Who is that loser in that mirror, whom drooping eyes downcast with so much sorrow and hate? Turning my heads… water from the shower pours down on me leaving me with trail of unhappiness. Why does it hurts that much… even when the water beat on me… rounding its way down my body and into the drain, simply draining every happiness and strength to carry on… What is it that rolls down now? Is it tears or water…
As I sit in one corner of my room, darkness engulfs me and seems to find its way into my frail heart; into my soul, filling up every space that once filled with memories. Losing myself into the prowling night light, I stripped myself of everything I have within me… all I could find were pieces of me seemly mocking at me with the word “uselessness”. Ever the air from the air conditioner that once felt right seems to bring winter into my space… a confined one.

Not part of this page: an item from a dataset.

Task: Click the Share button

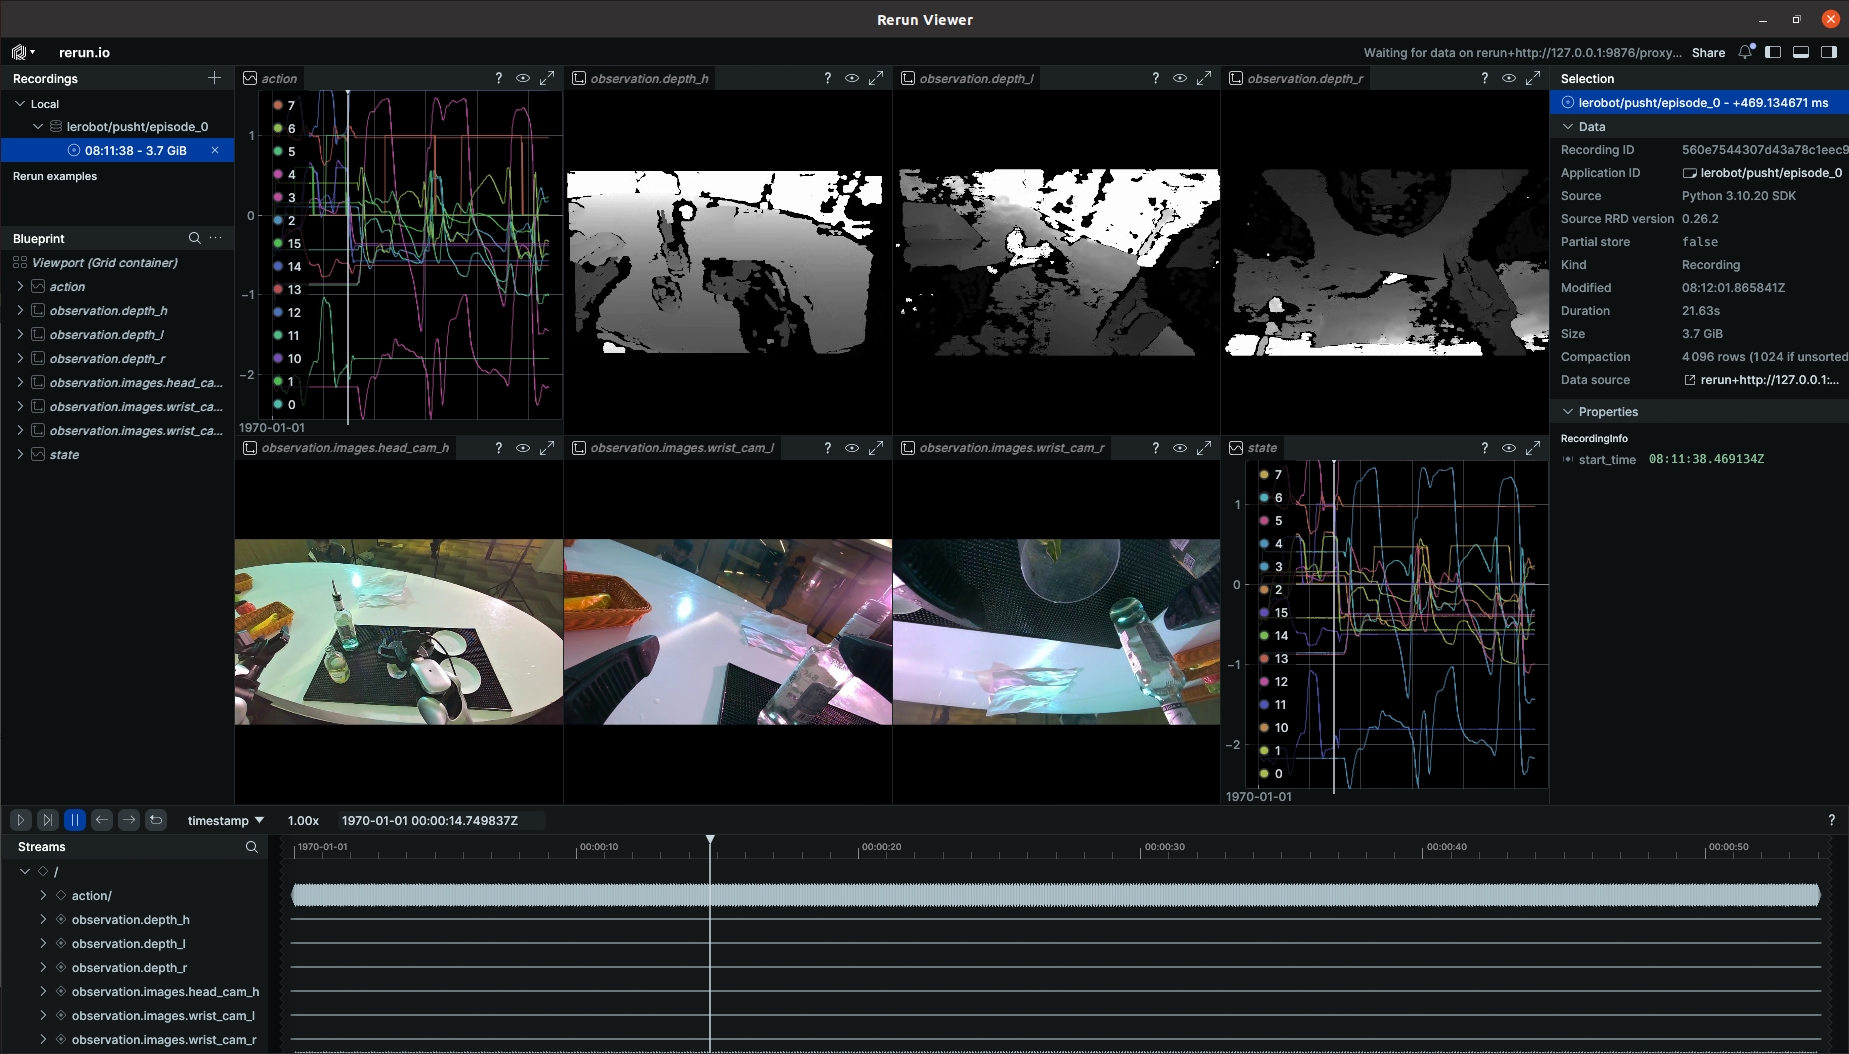Action: tap(1708, 52)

Beaten by the friction causes by my life, I laid aside gazing into the night sky. Once a sky so bright and nice now seems so dull and fright.

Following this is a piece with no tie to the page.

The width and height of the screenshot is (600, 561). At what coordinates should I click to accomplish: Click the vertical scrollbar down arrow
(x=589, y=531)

What is it in my life, which seems not so right…?
That covers with so much regrets and so much fright.
Something back there seems like pulling me inside… hands stretch out so far and wide. Finding no reason to stand up right, I fall into these hands that seem so nice… hands that come from my sorrows and my prides.

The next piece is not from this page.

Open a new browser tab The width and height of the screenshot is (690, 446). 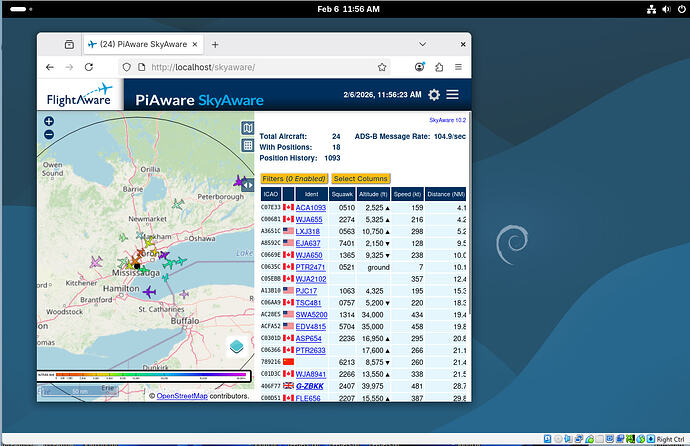pos(214,45)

What can I do to find go back right? All I see now is pitch dark causing fright… an endless pit of shame and envy-ness.
Now my road doesn’t seem so bright anymore, just let me sit down and laid aside… tortured by all my shame and pride. Just let me burn with them to keep myself alive. How can I escape from my life? A circle of endless debris of my weakness in light… Hoping that I will fall tired and rest all night… keeping myself sleeping… lasting all life.
- Simon, prickled by thorns in his life...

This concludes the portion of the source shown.